— start Excerpted text —

We’re to be met by someone at Malachi, a flag stop. The service manager informs the rail traffic controller (dispatcher) there will be a brief delay but won’t disclose why. The RTC is smart enough to know there is no such thing on a railroad as a brief delay and says we will first have to wait at Ena Lake for hotshot 112; a delay to that train, he says, would mess up meets planned for it more than 150 miles east of Ena Lake on the Allanwater Subdivision. We’re told we will wait at Ena Lake only 20 minutes but of course it turns out to be 45.

In the meantime my curiosity is just hammering me. I decide to walk forward and see for myself. At the first sleeping car, three VIA employees stand next to the vestibule leading to the coach section’s Skyline car. Do I want to use the toilet, one asks? No, I’m talking a walk. Then walk the other way, I’m told. Back I go to Kootenay Park.

— end Excerpted text —

_To do_
A. In the rail trip account, how long does the wait at Ena Lake actually last?
B. Reproduce the part of the rail trip account between "We’re to be" and "to Kootenay Park.", inclusive.
C. Carry on writing the rail trip account, starting after its last sentence.

— start Given data —

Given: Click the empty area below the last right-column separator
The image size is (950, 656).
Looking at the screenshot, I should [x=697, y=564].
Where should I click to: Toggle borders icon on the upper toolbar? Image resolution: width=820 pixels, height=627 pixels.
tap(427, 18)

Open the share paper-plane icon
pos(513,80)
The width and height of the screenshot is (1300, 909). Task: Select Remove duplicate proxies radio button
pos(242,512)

— end Given data —

_Responses to the exercise_
A. 45 minutes

B.
We’re to be met by someone at Malachi, a flag stop. The service manager informs the rail traffic controller (dispatcher) there will be a brief delay but won’t disclose why. The RTC is smart enough to know there is no such thing on a railroad as a brief delay and says we will first have to wait at Ena Lake for hotshot 112; a delay to that train, he says, would mess up meets planned for it more than 150 miles east of Ena Lake on the Allanwater Subdivision. We’re told we will wait at Ena Lake only 20 minutes but of course it turns out to be 45.

In the meantime my curiosity is just hammering me. I decide to walk forward and see for myself. At the first sleeping car, three VIA employees stand next to the vestibule leading to the coach section’s Skyline car. Do I want to use the toilet, one asks? No, I’m talking a walk. Then walk the other way, I’m told. Back I go to Kootenay Park.

C.
Finally we reach Malachi. And we sit there. After 45 minutes the RTC asks when we will get underway. The engineer relays the question to the service manager on the VIA channel. I’m busy and I don’t know is the answer. Now the RTC is pissed. His words: “Tell the train director he must tell me what is going on and how much longer he will need because I am being asked. I have 107 coming right behind you and eastbound trains approaching from the other direction.” Wow, listening from Room B I add another possibility as the poor engineer plays go-between: international terrorism.

Cornered, the service manager sort of fesses up. There has been an incident in the first coach involving alcohol. Four people have been persuaded to leave the train and surrender to constables, which means wrestled off. I have another three to five people to remove from the train. Well, that shuts up the RTC. We end up staying at Malachi for 102 minutes.

Now are you ready for what really happened? Three drunken pimps were selling the sexual services of two underage girls to their fellow passengers. Two male passengers, also drunk, had already availed themselves. The other passengers were frightened and angry. It’s hard to believe this stuff happens on a train, much less this one.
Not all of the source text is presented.